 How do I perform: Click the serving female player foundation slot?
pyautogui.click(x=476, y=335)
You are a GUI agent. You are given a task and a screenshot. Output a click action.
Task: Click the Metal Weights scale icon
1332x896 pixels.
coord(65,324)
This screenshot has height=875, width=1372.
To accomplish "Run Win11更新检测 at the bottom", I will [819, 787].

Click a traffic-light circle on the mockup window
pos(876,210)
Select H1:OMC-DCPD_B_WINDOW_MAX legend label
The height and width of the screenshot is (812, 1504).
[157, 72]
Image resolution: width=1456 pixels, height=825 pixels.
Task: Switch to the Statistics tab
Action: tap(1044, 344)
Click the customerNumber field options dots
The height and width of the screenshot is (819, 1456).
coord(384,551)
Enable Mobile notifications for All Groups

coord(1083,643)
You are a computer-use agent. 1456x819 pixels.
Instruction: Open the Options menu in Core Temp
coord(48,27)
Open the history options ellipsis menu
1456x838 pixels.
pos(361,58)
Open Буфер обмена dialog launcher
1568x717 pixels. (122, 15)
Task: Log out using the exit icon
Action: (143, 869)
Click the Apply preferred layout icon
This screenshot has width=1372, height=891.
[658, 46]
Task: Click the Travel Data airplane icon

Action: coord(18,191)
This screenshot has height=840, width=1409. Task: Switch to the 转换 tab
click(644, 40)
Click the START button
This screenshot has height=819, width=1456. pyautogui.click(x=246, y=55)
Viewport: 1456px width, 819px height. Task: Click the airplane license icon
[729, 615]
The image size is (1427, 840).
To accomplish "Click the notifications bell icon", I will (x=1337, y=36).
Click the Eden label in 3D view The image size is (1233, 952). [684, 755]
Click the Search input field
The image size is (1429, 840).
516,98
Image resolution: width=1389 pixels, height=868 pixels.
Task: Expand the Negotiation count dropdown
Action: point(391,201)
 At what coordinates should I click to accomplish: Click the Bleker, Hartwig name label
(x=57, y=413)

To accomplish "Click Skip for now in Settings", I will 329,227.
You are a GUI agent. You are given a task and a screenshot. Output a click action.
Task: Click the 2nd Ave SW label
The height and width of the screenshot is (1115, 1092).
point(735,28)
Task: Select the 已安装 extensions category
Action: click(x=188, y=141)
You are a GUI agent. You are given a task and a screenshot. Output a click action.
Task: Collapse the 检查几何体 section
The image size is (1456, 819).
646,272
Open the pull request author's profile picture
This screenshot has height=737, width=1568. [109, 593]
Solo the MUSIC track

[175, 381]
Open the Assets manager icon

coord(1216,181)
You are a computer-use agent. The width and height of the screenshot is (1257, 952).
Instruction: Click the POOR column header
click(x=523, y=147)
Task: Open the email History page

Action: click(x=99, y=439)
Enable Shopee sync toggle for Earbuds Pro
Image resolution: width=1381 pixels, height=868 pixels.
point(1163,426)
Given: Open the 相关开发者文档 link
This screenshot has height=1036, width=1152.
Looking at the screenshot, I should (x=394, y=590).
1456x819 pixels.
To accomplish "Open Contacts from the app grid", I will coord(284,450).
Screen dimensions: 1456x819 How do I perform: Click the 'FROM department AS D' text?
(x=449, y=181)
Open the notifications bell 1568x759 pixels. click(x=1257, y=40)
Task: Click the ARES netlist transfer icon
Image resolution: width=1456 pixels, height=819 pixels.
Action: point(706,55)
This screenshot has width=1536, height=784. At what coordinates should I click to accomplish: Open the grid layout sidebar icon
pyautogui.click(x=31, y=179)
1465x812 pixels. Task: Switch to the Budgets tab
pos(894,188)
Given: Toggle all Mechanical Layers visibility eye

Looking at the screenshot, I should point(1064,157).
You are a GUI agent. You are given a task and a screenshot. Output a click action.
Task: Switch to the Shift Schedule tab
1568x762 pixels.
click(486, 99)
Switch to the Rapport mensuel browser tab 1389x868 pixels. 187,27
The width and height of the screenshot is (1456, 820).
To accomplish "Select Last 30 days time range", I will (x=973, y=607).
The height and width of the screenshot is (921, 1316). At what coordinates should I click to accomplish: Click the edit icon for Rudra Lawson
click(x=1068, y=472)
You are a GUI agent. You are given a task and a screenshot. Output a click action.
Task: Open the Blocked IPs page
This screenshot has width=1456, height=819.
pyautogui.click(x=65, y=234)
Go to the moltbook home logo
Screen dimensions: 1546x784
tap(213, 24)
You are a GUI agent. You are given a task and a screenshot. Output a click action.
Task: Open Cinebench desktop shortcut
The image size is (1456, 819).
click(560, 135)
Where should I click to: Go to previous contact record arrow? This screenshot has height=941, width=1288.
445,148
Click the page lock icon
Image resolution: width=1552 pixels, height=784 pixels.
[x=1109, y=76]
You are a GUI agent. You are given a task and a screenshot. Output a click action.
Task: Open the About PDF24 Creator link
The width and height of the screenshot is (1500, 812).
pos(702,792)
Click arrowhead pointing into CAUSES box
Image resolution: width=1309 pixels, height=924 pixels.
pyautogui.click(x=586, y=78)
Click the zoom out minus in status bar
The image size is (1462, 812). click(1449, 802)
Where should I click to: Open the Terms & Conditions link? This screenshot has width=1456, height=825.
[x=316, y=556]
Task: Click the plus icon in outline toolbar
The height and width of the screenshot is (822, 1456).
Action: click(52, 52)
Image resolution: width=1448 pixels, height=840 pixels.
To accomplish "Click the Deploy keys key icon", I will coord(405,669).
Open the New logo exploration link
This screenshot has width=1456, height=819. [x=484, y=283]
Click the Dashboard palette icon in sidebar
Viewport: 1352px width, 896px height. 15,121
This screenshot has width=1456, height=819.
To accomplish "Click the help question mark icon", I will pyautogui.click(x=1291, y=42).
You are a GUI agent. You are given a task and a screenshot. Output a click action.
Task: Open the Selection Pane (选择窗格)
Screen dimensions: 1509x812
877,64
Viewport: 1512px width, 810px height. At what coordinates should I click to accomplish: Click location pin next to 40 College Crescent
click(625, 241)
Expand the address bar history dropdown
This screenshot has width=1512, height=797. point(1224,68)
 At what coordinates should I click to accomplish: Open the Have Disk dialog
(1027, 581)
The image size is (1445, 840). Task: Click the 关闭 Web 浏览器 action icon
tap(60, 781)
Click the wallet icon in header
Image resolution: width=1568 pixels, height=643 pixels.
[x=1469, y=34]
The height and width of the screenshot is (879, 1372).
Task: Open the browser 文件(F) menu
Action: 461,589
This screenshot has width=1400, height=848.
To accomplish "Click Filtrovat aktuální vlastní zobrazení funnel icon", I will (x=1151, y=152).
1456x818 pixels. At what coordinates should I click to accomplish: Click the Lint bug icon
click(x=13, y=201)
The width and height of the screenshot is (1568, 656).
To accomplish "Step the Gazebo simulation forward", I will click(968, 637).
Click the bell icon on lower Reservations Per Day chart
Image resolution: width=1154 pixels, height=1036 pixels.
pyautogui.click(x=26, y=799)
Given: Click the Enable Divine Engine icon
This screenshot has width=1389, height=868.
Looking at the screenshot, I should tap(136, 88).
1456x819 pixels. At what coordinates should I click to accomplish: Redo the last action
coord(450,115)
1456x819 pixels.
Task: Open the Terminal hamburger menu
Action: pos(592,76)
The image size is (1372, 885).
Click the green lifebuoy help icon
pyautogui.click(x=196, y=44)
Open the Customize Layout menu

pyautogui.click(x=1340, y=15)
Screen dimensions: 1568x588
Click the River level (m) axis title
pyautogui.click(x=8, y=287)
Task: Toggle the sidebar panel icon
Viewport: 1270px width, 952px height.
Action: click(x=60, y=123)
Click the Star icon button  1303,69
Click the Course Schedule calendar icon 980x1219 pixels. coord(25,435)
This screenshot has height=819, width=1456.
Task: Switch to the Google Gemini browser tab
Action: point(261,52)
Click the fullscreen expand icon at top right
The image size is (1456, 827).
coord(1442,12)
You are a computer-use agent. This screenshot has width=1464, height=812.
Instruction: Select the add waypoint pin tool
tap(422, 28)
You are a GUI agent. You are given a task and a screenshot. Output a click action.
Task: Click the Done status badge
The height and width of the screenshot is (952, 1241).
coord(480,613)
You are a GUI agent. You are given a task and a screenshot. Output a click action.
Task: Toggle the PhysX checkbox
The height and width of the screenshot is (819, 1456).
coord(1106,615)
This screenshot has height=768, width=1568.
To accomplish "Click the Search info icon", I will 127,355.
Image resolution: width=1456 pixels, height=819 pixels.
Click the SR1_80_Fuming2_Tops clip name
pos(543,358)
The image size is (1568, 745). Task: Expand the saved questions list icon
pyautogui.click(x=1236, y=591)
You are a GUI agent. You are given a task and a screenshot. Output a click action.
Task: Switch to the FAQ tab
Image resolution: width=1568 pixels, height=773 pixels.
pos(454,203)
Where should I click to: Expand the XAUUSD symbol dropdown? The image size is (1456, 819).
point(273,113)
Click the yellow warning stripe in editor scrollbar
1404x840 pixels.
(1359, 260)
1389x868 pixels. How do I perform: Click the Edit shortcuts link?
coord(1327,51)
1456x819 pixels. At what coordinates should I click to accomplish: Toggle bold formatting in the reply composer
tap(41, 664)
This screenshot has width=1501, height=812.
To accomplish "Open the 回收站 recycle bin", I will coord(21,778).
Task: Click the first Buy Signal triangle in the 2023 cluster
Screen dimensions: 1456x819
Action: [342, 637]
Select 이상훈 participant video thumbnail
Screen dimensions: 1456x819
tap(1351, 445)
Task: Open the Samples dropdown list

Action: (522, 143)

→ **WORK INSTRUCTIONS**
When a line in the records above holds "computer", that line is to be reported.

→ **RESULT OF THIS EXERCISE**
You are a computer-use agent. 1456x819 pixels.
You are a computer-use agent. The width and height of the screenshot is (1257, 952).
You are a computer-use agent. This screenshot has width=1464, height=812.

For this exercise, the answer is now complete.